Hi Mohammed,
Zitat von Mohammed Guller <moham...@glassbeam.com>:
Hi -
We have an ETL application that reads all rows from Cassandra
(2.1.2), filters them and stores a small subset in an RDBMS. Our
application is using Datastax's Java driver (2.1.4) to fetch data
from the C* nodes. Since the Java driver supports automatic paging,
I was under the impression that SELECT queries should not cause an
OOM error on the C* nodes. However, even with just 16GB data on each
nodes, the C* nodes start throwing OOM error as soon as the
application starts iterating through the rows of a table.
The application code looks something like this:
Statement stmt = new SimpleStatement("SELECT x,y,z FROM
cf").setFetchSize(5000);
ResultSet rs = session.execute(stmt);
while (!rs.isExhausted()){
row = rs.one()
process(row)
}
Even after we reduced the page size to 1000, the C* nodes still
crash. C* is running on M3.xlarge machines (4-cores, 15GB).
I've been running a few tests to determine the effect of
setFetchSize() on heap pressure on the Cassandra nodes and came to the
conclusion that a limit of "500" is much more helpful than values
above "1000"... with too high values, we managed to put that much
pressure on the nodes that we had to restart them.

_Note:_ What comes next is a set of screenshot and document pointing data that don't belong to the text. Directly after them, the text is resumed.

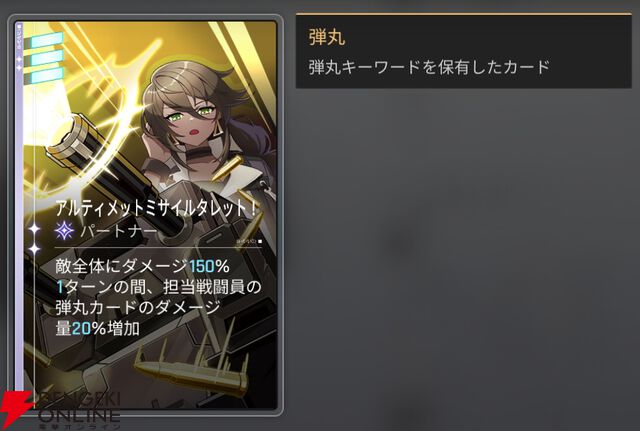Click the lower white sparkle on card edge
The height and width of the screenshot is (431, 640).
(x=34, y=248)
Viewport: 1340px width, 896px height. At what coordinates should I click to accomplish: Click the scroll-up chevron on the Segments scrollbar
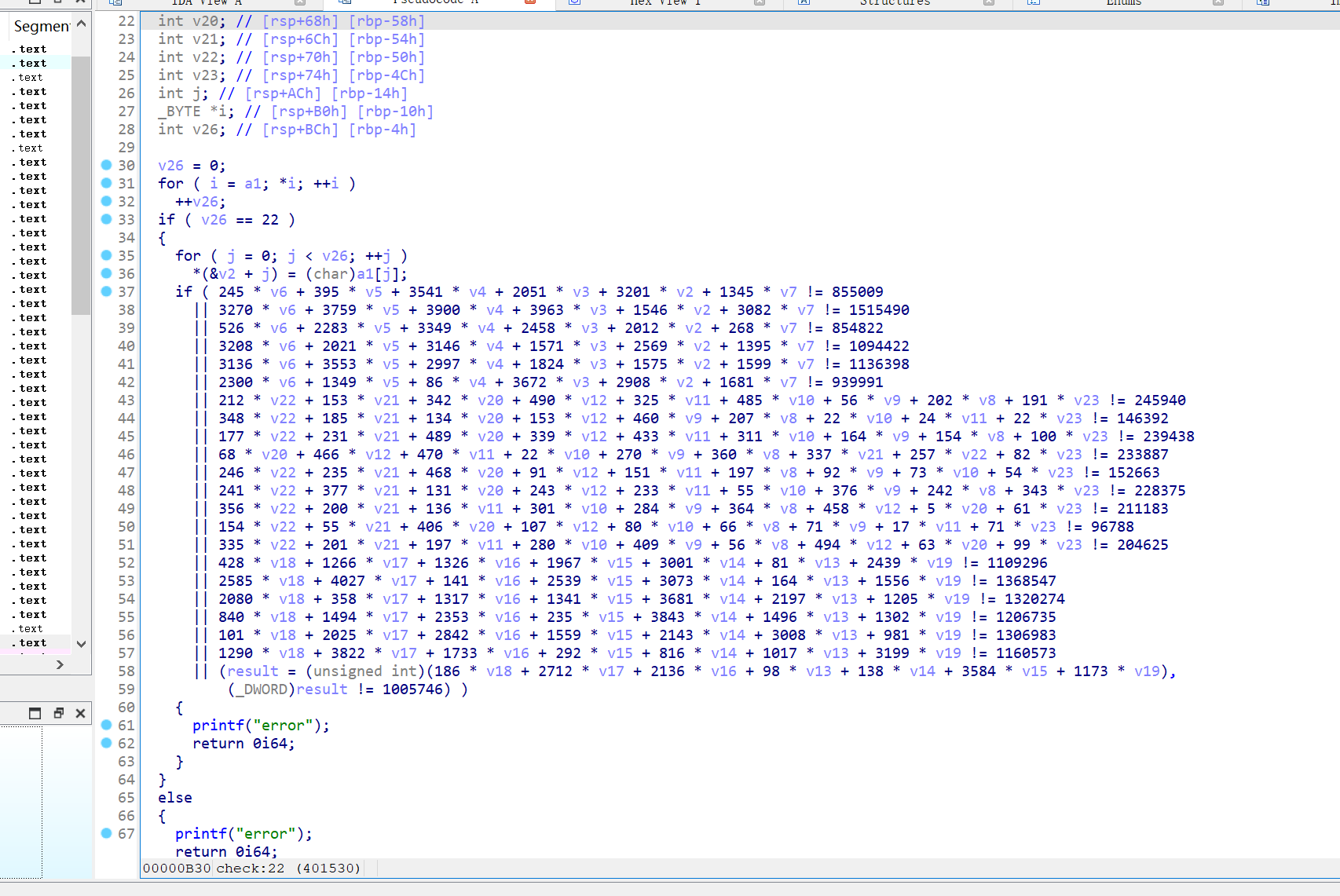coord(81,23)
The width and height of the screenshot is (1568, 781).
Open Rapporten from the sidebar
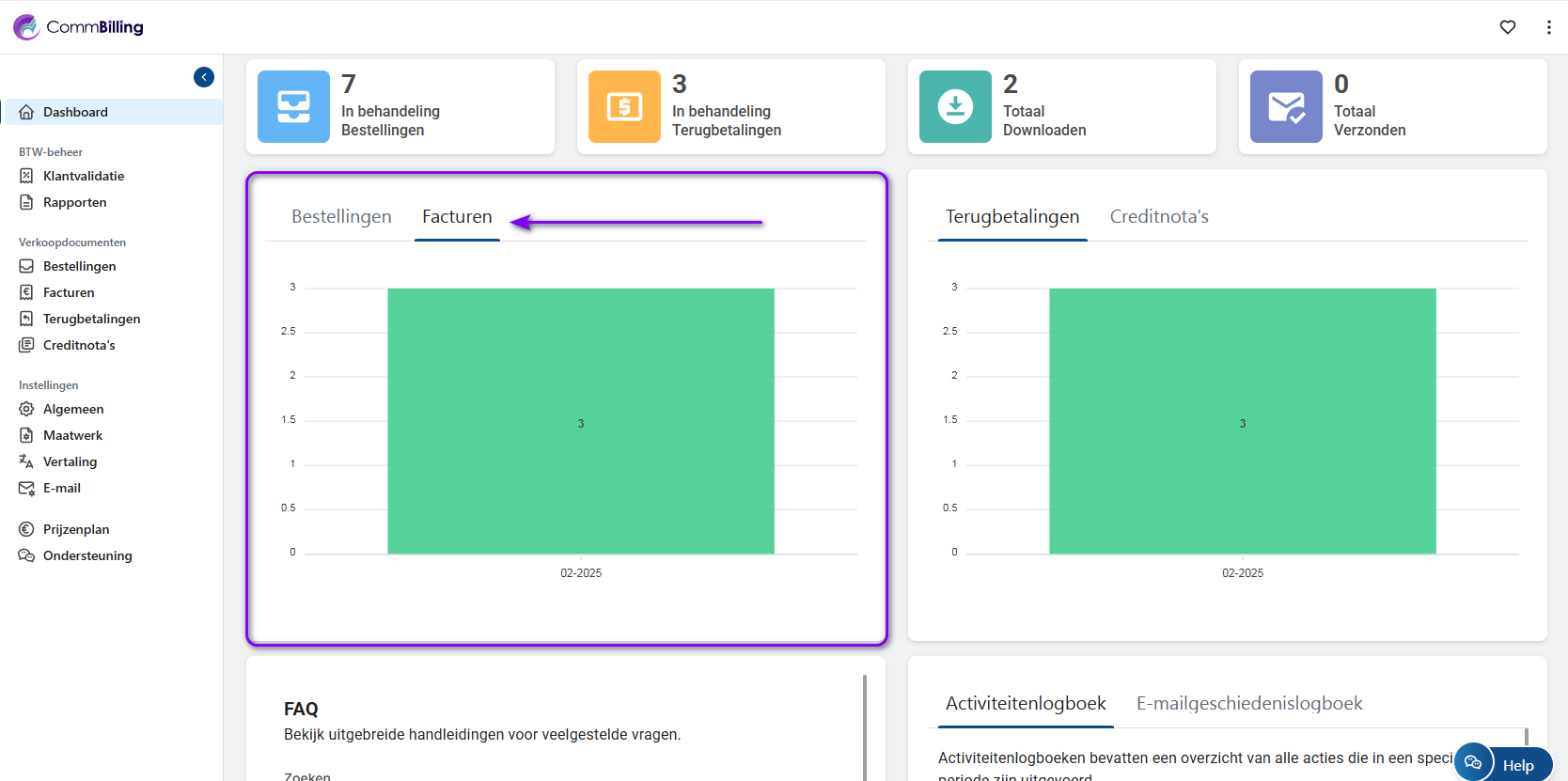(74, 202)
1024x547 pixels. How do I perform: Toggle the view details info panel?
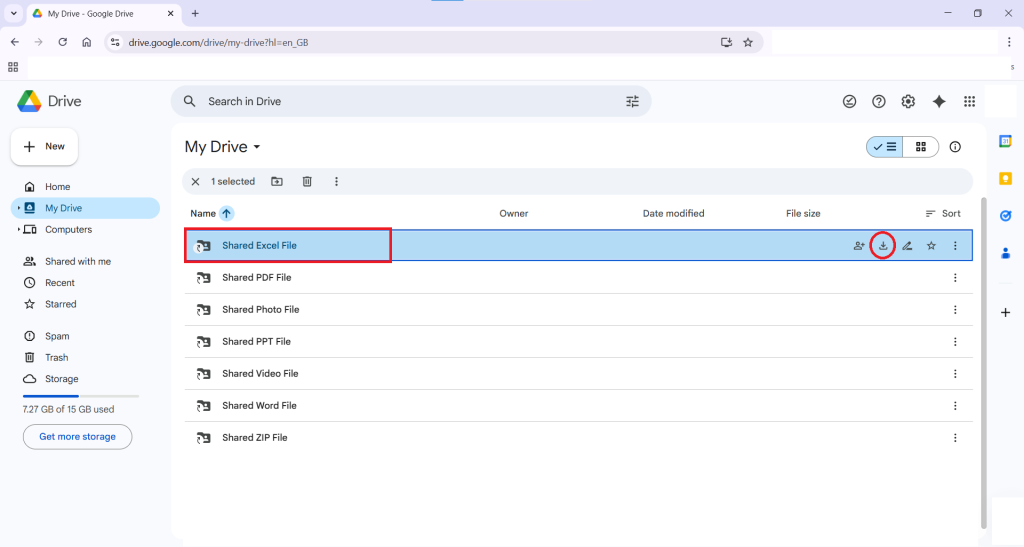click(955, 147)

This, btw, leaves a lot of operational risk for production use. I've
i.e. found no way to influence time-outs or fetch size with the
Datastax JDBC driver, with according consequences on the queries
(time-outs) and C* node behavior (esp. heap pressure). Hence,
operating a C* cluster needs a lot of trust in the skills of the
"users" (developers/maintainers of the client-side solutions) and
their tools :( .
Regards,
Jens